Mesquite – Mesquite wood has a strong, bold, earthy flavor that adds a nice taste to most red and dark meats. It burns hotter than most other woods.

Pecan – In flavour pecan is similar to hickory but more subtle and ideal for poultry, beef, pork, and lamb.

Manuka – Manuka has a broad, robust flavour producing a heavy smoke with a touch of sweetness. Works well with any meat, but particularly good with seafood.

Pohutukawa – Goes well with all white meats.

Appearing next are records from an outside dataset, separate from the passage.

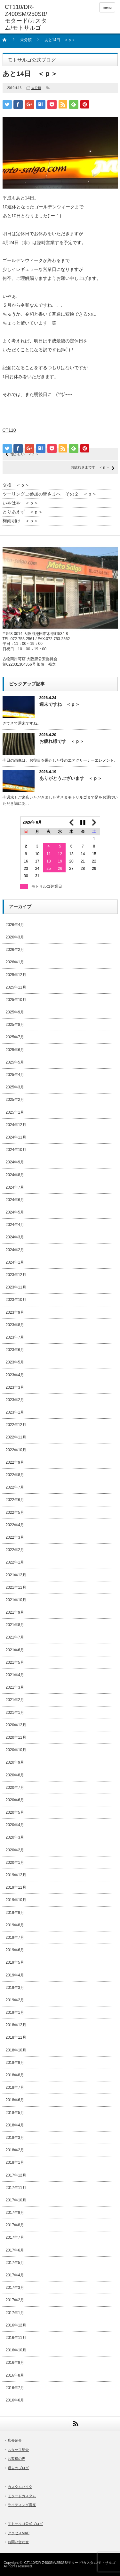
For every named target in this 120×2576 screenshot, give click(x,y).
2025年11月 (16, 987)
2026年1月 (15, 962)
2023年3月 (15, 1387)
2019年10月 (16, 1900)
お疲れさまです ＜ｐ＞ (90, 467)
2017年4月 (15, 2275)
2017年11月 (16, 2187)
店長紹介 (15, 2440)
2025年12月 (16, 975)
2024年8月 (15, 1175)
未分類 (26, 40)
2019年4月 (15, 1975)
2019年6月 (15, 1950)
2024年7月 (15, 1187)
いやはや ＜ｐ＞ (20, 502)
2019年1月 (15, 2012)
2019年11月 (16, 1887)
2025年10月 (16, 999)
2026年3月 (15, 937)
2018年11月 (16, 2037)
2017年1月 (15, 2313)
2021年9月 (15, 1612)
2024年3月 (15, 1237)
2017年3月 (15, 2287)
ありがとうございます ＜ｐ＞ (70, 778)
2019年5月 (15, 1962)
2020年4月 (15, 1825)
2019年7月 (15, 1937)
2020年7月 (15, 1787)
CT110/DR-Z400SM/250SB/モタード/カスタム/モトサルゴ (70, 2563)
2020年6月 (15, 1800)
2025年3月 (15, 1087)
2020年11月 (16, 1737)
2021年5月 (15, 1662)
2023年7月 (15, 1337)
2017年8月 (15, 2225)
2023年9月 (15, 1312)
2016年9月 (15, 2362)
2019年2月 (15, 2000)
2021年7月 (15, 1637)
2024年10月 (16, 1149)
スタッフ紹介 (18, 2450)
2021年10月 (16, 1600)
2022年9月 (15, 1462)
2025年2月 (15, 1099)
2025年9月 (15, 1012)
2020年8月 (15, 1775)
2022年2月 (15, 1550)
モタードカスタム (22, 2496)
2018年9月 (15, 2062)
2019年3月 (15, 1987)
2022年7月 (15, 1487)
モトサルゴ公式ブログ (25, 2524)
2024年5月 (15, 1212)
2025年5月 (15, 1062)
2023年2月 (15, 1400)
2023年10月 (16, 1299)
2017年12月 (16, 2175)
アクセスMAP (18, 2533)
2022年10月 (16, 1450)
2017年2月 (15, 2300)
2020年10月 (16, 1750)
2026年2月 (15, 949)
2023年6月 (15, 1350)
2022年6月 (15, 1499)
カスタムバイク (20, 2487)
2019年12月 (16, 1875)
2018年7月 (15, 2087)
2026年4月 (15, 924)
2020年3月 (15, 1837)
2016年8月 (15, 2375)
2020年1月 (15, 1862)
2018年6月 (15, 2100)
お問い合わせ (18, 2542)
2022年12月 (16, 1424)
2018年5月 (15, 2112)
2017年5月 (15, 2262)
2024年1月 (15, 1262)
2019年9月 (15, 1912)
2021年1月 (15, 1712)
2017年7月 (15, 2237)
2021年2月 (15, 1700)
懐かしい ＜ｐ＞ (25, 454)
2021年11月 (16, 1587)
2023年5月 (15, 1362)
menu (107, 7)
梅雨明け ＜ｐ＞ (20, 520)
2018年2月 (15, 2150)
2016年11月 (16, 2337)
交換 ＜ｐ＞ (16, 485)
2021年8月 (15, 1625)
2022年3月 (15, 1537)
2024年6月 (15, 1200)
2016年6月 (15, 2400)
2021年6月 (15, 1650)
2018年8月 (15, 2075)
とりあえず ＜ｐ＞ (23, 511)
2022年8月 (15, 1475)
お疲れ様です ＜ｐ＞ (61, 741)
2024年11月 (16, 1137)
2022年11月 (16, 1437)
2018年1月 (15, 2162)
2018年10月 (16, 2050)
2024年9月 (15, 1162)
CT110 (9, 430)
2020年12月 (16, 1725)
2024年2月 (15, 1250)
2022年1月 (15, 1562)
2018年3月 (15, 2137)
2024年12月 (16, 1125)
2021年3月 (15, 1687)
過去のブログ (18, 2468)
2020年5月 (15, 1812)
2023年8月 (15, 1325)
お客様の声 (16, 2458)
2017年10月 (16, 2200)
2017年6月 (15, 2250)
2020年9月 (15, 1762)
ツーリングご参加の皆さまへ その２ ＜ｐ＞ (50, 494)
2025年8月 (15, 1024)
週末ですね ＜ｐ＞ (59, 704)
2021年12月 (16, 1575)
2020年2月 (15, 1850)
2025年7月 (15, 1037)
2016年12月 (16, 2325)
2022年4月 (15, 1525)
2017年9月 (15, 2212)
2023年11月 (16, 1287)
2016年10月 (16, 2350)
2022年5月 (15, 1512)
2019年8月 (15, 1925)
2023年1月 (15, 1412)
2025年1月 (15, 1112)
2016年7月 (15, 2388)
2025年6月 (15, 1050)
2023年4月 (15, 1375)
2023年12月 (16, 1275)
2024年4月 (15, 1224)
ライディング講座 (22, 2505)
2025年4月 (15, 1074)
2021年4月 (15, 1675)
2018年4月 (15, 2125)
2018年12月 (16, 2025)
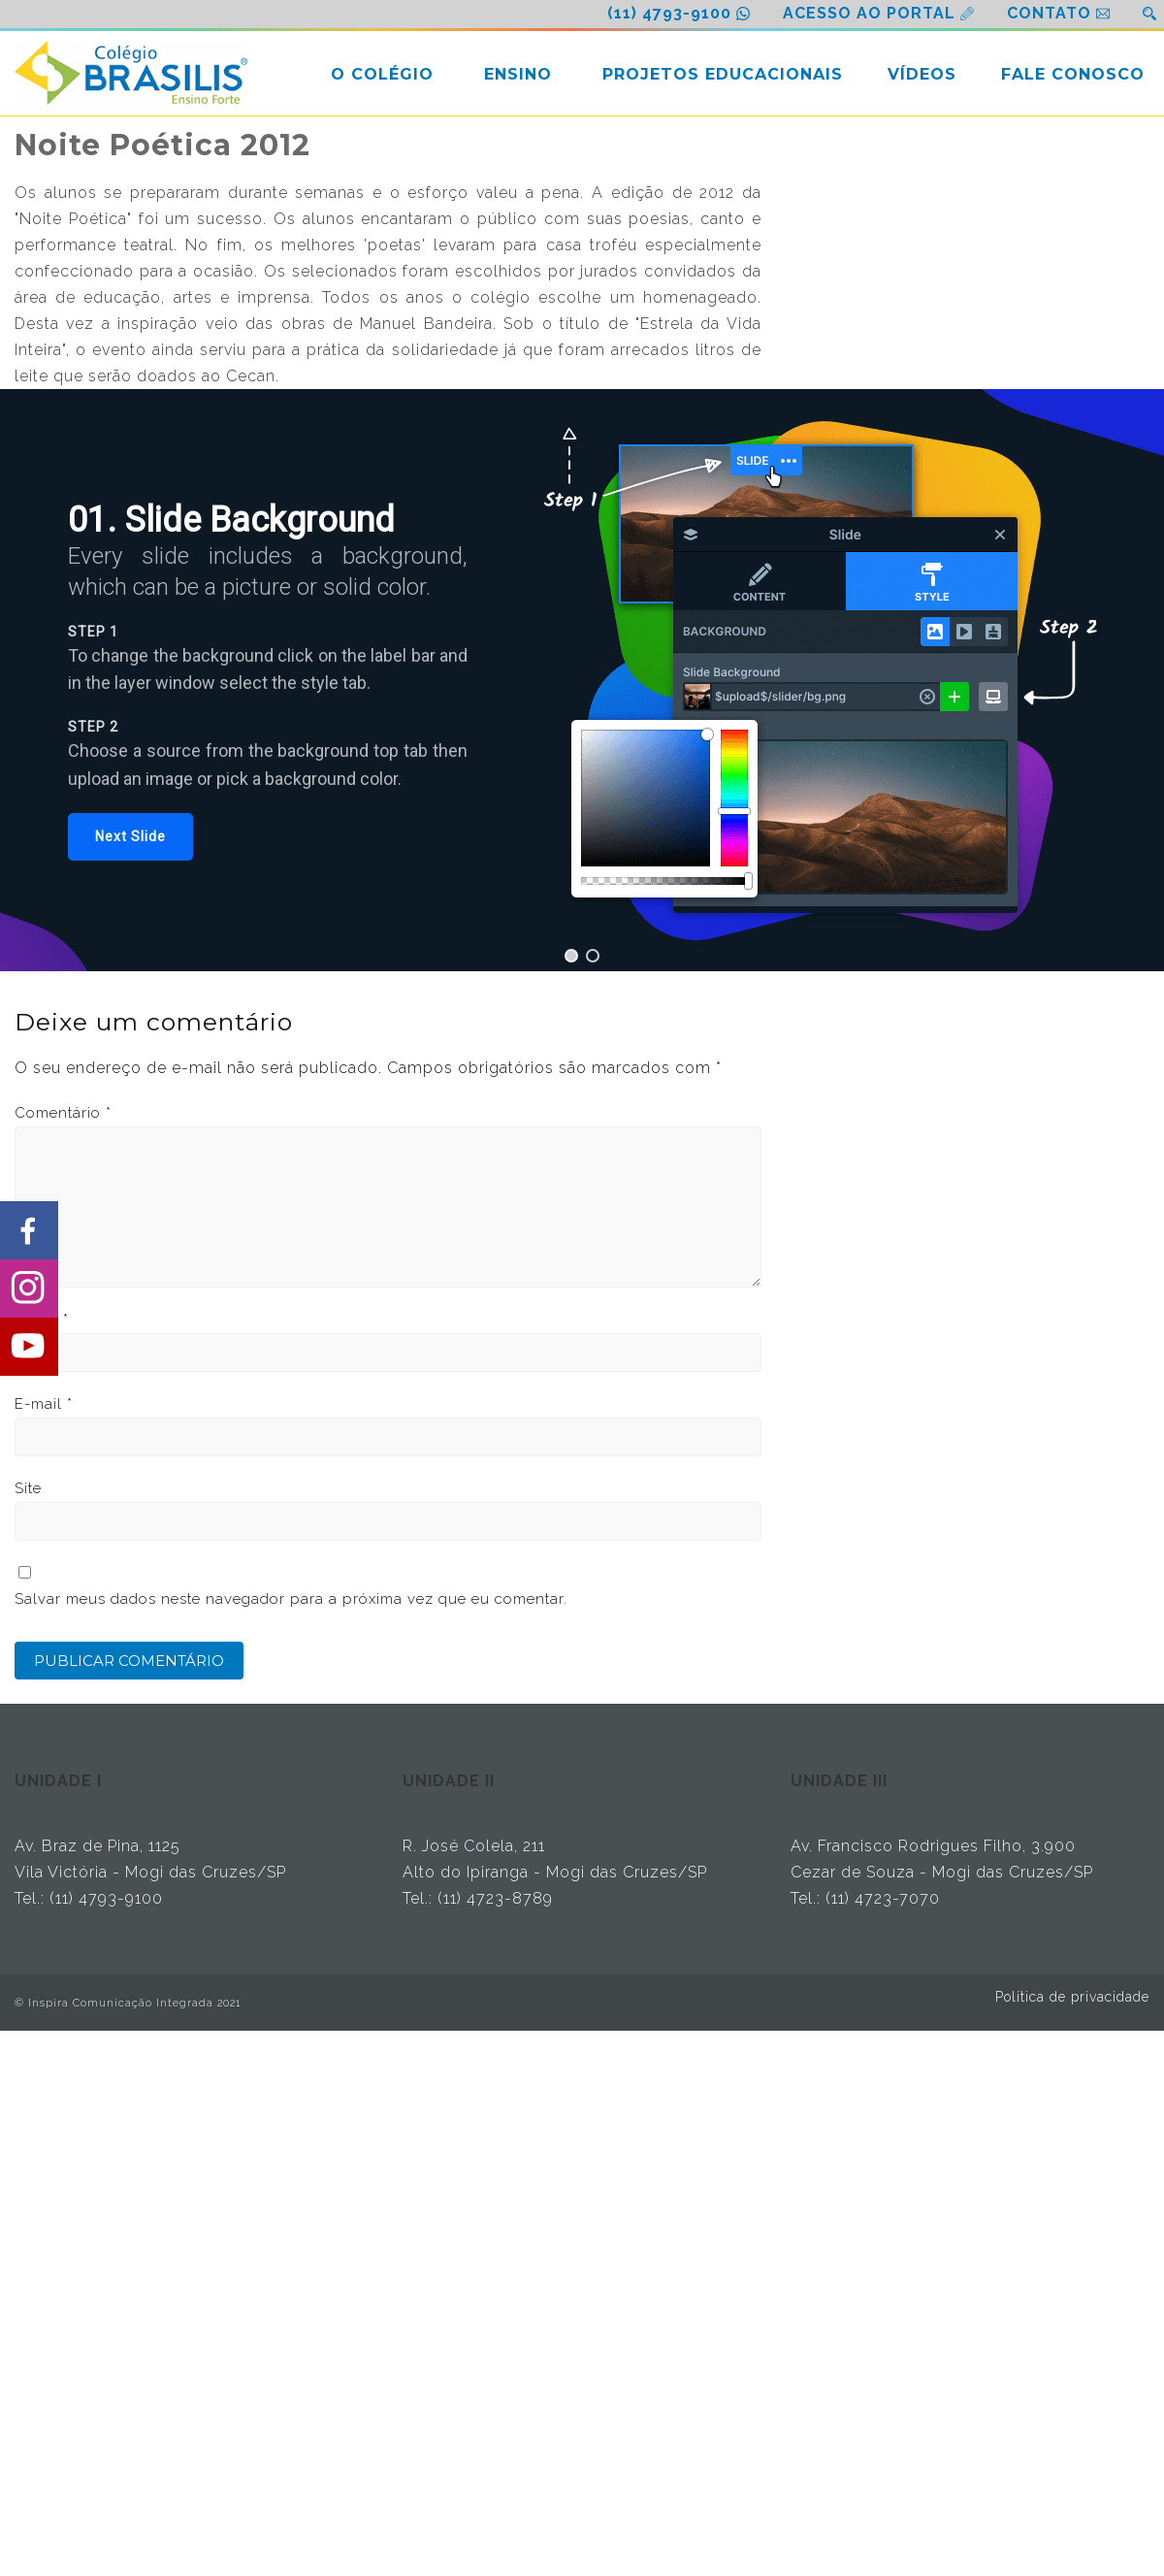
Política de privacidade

Wine Oak – Wine oak has a heavy smoke flavour and hints of fruity wine barrel. It is good with red meats and game.

Woods to avoid

It’s tempting to go out scavenging and find your own wood, and that’s great, but make sure you know what you're getting. Some woods aren't suitable for smoking and could be harmful, eg.Pine, Fir, Spruce, Redwood, Cedar, Cypress, Elm, Eucalyptus, Sassafras, Sycamore, Liquid Amber and Redwood.

Generally, you're OK with trees you eat fruit or nuts from; orchard trees or nuts are fine.

Rule of Thumb

If you're using your own wood, make sure it’s completely dry. Don't use mouldy or musty wood, this will release a nasty smell into your food. Don't leave too much bark on your wood, it can create a smoke that is bitter and very smoky. Also, make sure it’s not treated.

If you're using native wood, make sure it’s not a protected tree. Remember, Pohutukawa is protected.